> **TASK PROMPT**:
Line by line, please look for the word "label" in the following records, then copy each line you find it in.

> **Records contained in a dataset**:
________________________

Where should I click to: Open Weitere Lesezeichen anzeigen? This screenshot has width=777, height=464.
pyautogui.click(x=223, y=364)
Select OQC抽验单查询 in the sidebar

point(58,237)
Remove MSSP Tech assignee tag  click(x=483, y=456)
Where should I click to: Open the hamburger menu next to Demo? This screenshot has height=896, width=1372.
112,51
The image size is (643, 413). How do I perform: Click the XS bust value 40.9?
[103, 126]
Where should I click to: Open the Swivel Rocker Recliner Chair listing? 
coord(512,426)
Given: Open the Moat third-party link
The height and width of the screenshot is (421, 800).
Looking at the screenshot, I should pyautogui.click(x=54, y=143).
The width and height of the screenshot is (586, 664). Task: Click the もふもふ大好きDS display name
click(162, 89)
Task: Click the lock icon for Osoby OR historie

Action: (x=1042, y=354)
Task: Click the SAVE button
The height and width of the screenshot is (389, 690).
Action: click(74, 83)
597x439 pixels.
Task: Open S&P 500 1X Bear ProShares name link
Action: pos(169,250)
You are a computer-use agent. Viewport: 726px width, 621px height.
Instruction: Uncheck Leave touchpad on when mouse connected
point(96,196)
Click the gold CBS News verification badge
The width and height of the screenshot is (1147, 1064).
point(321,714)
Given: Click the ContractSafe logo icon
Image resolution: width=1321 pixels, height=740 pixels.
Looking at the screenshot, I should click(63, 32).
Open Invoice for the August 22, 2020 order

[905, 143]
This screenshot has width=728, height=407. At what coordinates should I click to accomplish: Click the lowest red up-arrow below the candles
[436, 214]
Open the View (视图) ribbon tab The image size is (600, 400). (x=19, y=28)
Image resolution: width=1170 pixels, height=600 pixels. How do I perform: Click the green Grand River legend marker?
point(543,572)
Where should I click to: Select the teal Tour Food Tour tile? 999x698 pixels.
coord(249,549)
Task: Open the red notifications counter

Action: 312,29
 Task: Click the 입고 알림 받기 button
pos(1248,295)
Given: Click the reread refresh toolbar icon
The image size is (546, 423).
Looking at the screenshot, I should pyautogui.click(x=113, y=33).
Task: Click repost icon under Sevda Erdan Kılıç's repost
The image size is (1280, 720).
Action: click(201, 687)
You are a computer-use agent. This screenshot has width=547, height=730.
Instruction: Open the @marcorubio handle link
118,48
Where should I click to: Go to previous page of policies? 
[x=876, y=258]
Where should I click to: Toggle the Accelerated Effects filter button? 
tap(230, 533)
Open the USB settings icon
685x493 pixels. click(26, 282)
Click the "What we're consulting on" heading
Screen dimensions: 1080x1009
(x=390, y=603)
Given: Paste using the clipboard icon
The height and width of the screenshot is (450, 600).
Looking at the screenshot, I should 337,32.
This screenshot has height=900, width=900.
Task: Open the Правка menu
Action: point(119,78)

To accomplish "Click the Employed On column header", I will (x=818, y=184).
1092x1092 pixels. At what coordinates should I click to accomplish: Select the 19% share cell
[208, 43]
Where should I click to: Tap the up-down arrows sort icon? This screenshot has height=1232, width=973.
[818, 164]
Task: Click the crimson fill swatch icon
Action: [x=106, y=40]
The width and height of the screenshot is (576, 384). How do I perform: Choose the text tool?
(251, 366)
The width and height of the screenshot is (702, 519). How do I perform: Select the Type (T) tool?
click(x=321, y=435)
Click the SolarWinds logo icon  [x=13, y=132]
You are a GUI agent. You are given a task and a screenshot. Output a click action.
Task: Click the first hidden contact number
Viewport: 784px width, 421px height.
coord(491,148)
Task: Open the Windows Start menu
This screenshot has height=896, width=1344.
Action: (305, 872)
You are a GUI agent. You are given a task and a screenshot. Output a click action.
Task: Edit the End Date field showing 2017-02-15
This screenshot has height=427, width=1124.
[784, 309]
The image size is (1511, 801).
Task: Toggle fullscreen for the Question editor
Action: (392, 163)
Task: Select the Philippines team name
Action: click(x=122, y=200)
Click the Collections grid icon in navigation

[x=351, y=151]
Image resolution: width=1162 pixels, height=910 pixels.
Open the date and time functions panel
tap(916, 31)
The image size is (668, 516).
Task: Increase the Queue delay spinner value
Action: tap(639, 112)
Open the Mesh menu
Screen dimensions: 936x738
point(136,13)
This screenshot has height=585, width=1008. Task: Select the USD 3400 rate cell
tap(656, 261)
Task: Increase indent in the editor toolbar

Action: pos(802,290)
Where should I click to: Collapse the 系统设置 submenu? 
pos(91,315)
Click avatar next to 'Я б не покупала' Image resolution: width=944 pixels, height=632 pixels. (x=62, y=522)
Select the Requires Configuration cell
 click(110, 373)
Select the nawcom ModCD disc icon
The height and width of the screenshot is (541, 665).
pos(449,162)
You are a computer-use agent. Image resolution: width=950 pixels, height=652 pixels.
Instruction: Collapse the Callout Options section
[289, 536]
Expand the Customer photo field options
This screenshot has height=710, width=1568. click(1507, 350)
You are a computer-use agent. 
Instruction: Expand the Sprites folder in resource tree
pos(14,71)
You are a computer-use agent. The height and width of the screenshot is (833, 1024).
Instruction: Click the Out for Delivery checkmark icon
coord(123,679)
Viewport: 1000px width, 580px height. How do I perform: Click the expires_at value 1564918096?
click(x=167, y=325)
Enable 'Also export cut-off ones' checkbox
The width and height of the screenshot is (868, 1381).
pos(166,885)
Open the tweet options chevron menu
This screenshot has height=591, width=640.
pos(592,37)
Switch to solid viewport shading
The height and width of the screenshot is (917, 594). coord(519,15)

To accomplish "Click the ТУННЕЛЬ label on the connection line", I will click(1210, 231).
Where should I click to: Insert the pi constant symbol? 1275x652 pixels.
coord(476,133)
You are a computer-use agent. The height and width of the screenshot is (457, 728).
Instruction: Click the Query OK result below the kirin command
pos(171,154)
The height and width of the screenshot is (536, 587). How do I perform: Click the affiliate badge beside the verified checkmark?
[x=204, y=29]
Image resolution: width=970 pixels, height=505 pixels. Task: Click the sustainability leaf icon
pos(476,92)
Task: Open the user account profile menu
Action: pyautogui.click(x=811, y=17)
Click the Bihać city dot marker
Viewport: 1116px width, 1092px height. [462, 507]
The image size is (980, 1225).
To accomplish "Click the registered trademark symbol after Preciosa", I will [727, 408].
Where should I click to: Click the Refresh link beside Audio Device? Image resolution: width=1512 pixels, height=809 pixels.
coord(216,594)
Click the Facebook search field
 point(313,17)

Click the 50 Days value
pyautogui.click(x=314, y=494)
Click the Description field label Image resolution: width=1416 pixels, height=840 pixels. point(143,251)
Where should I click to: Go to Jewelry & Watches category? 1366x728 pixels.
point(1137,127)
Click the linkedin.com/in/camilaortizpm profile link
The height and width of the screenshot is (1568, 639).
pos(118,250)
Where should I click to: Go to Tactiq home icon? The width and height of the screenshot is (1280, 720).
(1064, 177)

________________________

> **REPLY TO THE EXERCISE**:
To accomplish "Click the ТУННЕЛЬ label on the connection line", I will click(1210, 231).
Click the Description field label Image resolution: width=1416 pixels, height=840 pixels. point(143,251)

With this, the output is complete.